Pierwszy z wymienionych zawodników rozmawiał z portalem Inven Global, a jednym z pierwszych punktów konwersacji była indywidualna postawa i cele leśnika MAD Lions. – W pierwszym splicie LEC chciałem dostać się do finału, a w drugim wygrać ligę. Zdołałem osiągnąć oba z nich już podczas wiosny, więc to całkiem niezły wynik – przyznaje Elyoya. Jednocześnie chwali on swojego midlanera, który nauczył go najwięcej przez ostatnich parę miesięcy. – Humanoid ma naprawdę mądre podejście do gry. Rozumie, jak powinna być ona rozgrywana. Wielce mi pomógł w tym roku, w pewnym sensie nauczył mnie, jak sobie radzić w tej lidze.

CZYTAJ TEŻ:
Humanoid: DWG wygląda na drużynę nie do pokonania. Boję się jej

W wywiadzie z Hiszpanem nie zabrakło także tematu MSI, które będzie dla niego pierwszym międzykontynentalnym wydarzeniem. Jak widzi siebie w porównaniu do innych dżunglerów, którzy na nim wystąpią? – Muszę popracować nad swoimi mechanikami, jeżeli chcę być na tym samym poziomie co Canyon czy też reprezentant LPL. Jeżeli chodzi za to o Blabera, to wydaje mi się, że będzie to równy pojedynek, bez jasnego faworyta. Ale przeciwko Canyonowi czy graczowi z Chin, będę musiał wejść na wyższy poziom, żeby im dorównać – skomentował członek MAD Lions. Co ciekawe, Elyoya twierdzi jednocześnie, że jego ekipa poradzi sobie z DWG KIA, jeśli on dotrzyma kroku przeciwnemu leśnikowi.

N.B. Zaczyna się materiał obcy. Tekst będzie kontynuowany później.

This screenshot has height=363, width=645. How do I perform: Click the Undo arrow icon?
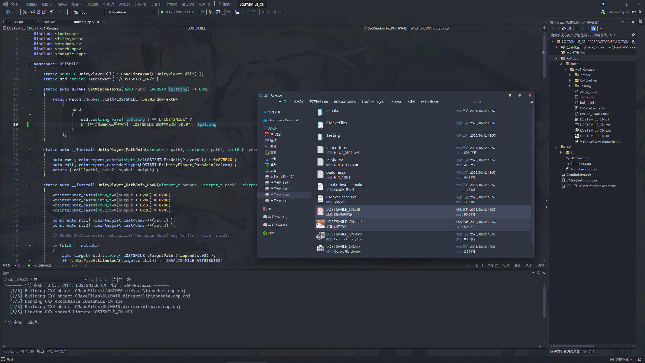pyautogui.click(x=52, y=12)
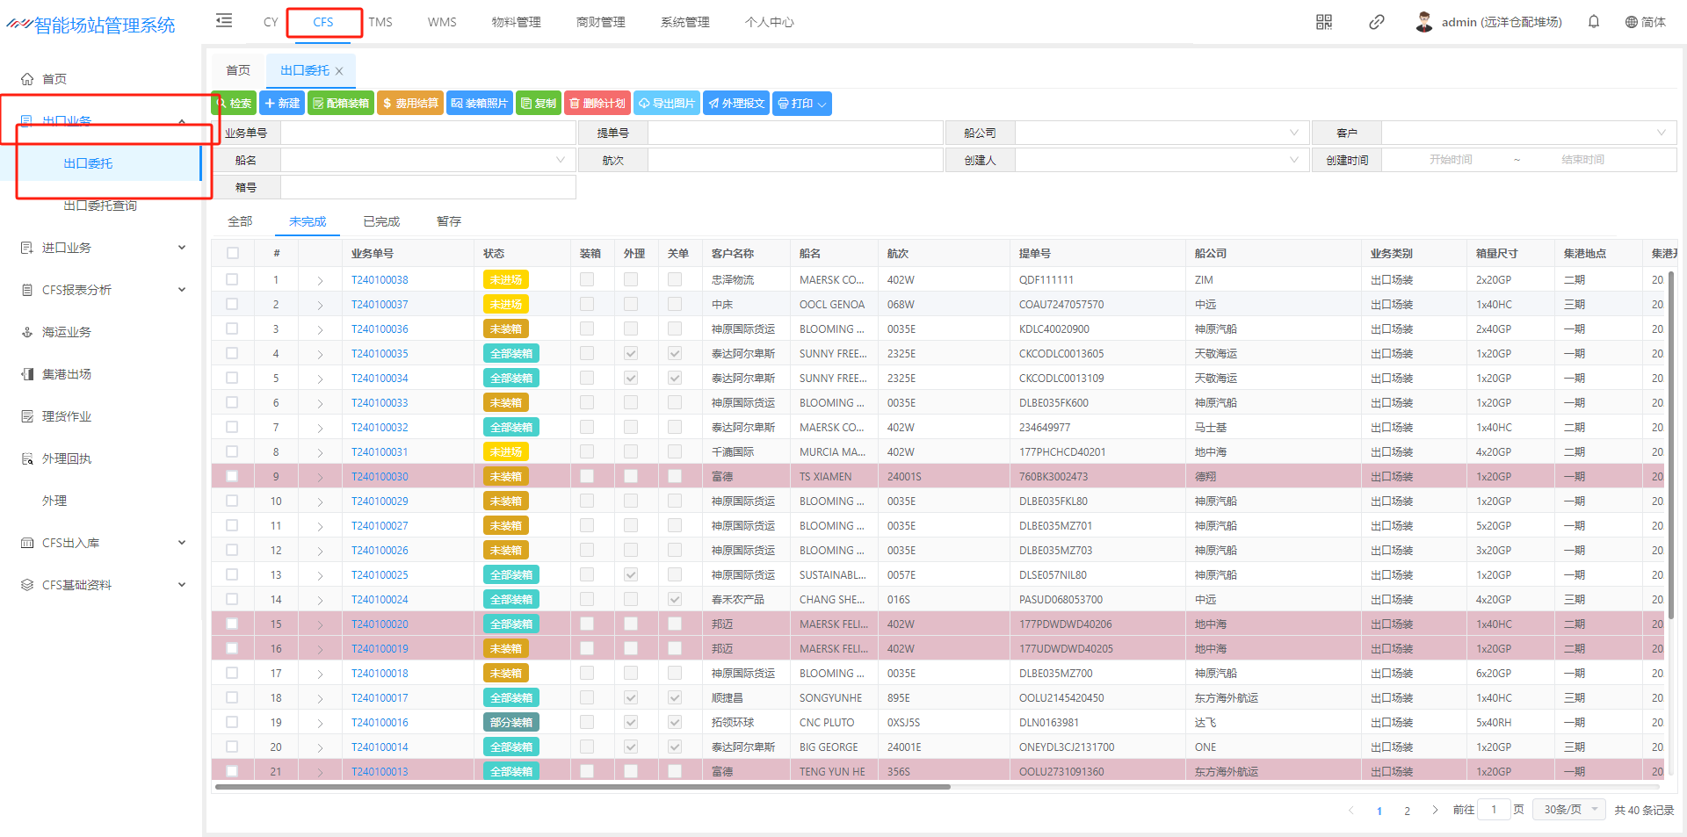
Task: Open order link T240100036
Action: click(380, 328)
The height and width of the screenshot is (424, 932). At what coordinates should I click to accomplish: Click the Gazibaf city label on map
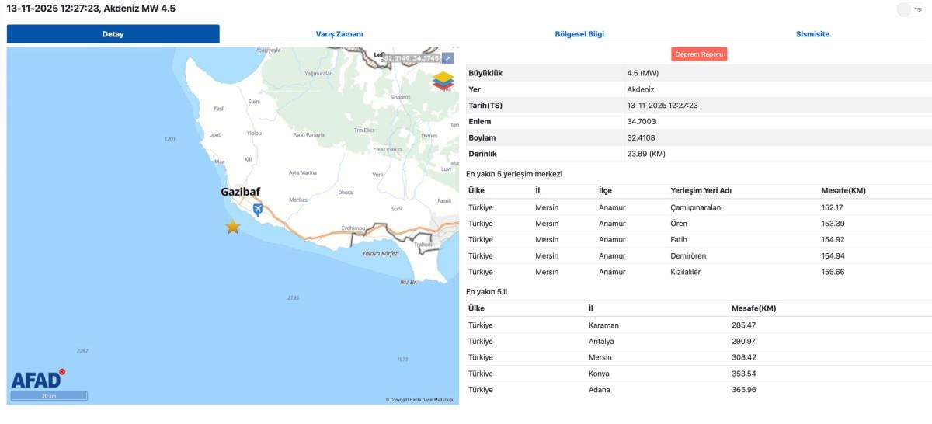tap(240, 191)
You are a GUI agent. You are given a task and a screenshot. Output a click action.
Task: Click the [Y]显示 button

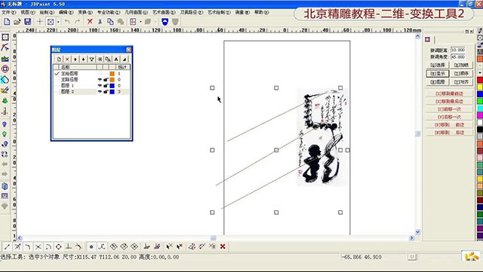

MAD Lions chce udowodnić swoją wartość na MSI

Na łamach portalu esports.com pojawił się za to strzelec Lwów, który zapewnił, że w przeciwieństwie do ostatnich Worldsów, jego formacja tym razem da z siebie wszystko i nie popełni tych samych błędów. – Wyczekuję meczu z Chinami i Koreą na MSI. Jeżeli chodzi o LPL, to wydaje mi się, że zwycięży je FPX. Tym razem jednak nie potkniemy się, to na pewno. W końcu będziemy mogli dowieść naszej wartości i doprowadzić do paru naprawdę emocjonujących spotkań – podsumował botlaner.

Samo Mid-Season Invitational wystartuje 6 maja i zostanie zwieńczone 22 dnia tego samego miesiąca. W pierwszej fazie grupowej MAD Lions zmierzą się z reprezentantami PCS, TCL oraz CBLOL. Zespoły, które będą reprezentować te regiony, dopiero zostaną wyłonione.